Other Nestle directors include the chairman and chief executive of Sony Corporation, the former head of British Aerospace, a top professor in human nutrition from Harvard University, a top professor from a leading European business school, and the head of a highly innovative television and computer technology company.

This is not to say that politics is not a part of life on the boards of listed companies. It certainly is, but it is a different sort of politics, which is moderated by the power of shareholders to buy, sell or hold their shares - an option which is not readily available to dairy farmers.

Success in dairy production is useful, but it is not sufficient to be good at corporate governance. Fonterra needs a diversity of strong thinkers around its board table, with deep experience of corporate finance, international marketing, emerging technologies, human resources and government relations around the world.

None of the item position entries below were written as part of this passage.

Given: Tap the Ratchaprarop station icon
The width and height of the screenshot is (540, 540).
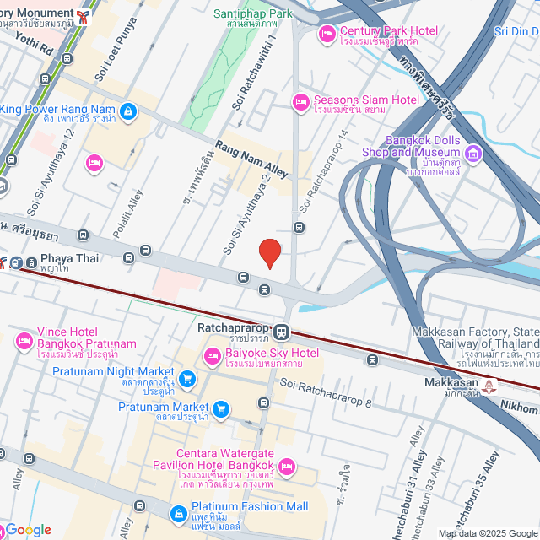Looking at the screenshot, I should pyautogui.click(x=282, y=332).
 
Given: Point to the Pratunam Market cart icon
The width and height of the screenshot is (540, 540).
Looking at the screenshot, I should pyautogui.click(x=221, y=409).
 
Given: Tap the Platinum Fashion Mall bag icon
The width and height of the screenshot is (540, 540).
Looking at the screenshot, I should pyautogui.click(x=178, y=512).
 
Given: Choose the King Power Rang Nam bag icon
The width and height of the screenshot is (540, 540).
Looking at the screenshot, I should pyautogui.click(x=127, y=111).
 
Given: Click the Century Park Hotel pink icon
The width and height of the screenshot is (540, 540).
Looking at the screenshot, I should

Most of all, Fonterra needs directors who can bring a healthy scepticism and independence to the role of seeing through and beyond proposals brought to them by management.

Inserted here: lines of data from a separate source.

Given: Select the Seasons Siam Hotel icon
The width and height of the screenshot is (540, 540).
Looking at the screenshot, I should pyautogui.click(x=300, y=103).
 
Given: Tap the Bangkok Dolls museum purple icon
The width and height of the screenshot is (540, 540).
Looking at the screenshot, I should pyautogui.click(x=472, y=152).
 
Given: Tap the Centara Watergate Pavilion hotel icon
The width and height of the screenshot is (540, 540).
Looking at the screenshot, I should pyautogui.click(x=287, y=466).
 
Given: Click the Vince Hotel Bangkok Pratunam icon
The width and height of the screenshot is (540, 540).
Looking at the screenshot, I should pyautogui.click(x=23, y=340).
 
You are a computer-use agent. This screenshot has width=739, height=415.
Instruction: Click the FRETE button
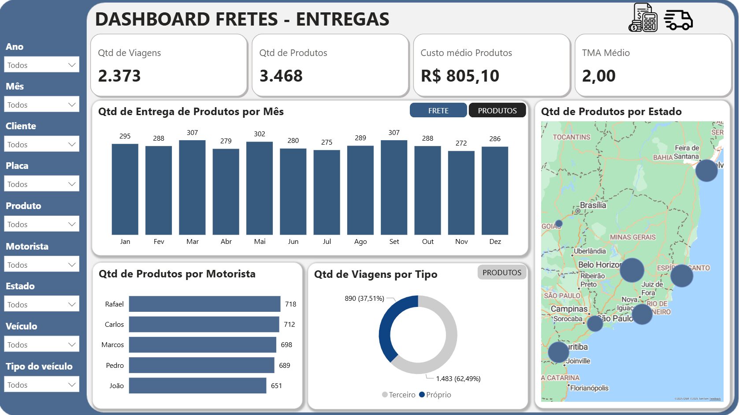tap(438, 110)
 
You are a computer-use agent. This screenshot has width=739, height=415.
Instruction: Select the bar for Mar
tap(192, 187)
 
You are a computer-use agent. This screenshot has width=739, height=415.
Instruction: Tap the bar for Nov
tap(461, 193)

Requiring the bulk of Fonterra’s directors to be suppliers adds no significant protection for NZ dairy farmers. On the contrary, it seriously limits the range of available talent.

McKinseys advised that a mega co-op would only work if:

1. the consumer and specialised ingredients businesses are separated into a normal company with outside shareholders;

2. eight strict pre-conditions were satisfied; and

3. the mega merger harnessed a ‘catalytic event’, taking a ‘clean sheet’ approach and injecting a new culture and new dynamic.

The vast bulk of the savings to be generated by the merger itself are supposed to come from this ‘catalytic event’.

With Fonterra’s board and management teams now in place, it is very hard to see where it is. The same crew is running the ship, implementing deals carried over from pre-merger days.

If Fonterra is serious about accountability to suppliers, it must give the Shareholders Council some real power. Under the current constitution, the Council is toothless.

At the very least, it should be actively assessing directors’ performance, using outside advisers to help analyse financial results, and it should play a leading role in appointing the independent directors. For now, the Shareholders Council largely serves the interests of Fonterra, not its suppliers.

This is not theory, nor is it ideology - these are the crowd-pleasing things that industry politicians say.

Rather, it is about looking ahead, seeing the bigger picture, anticipating what is likely to happen. It is about being honest.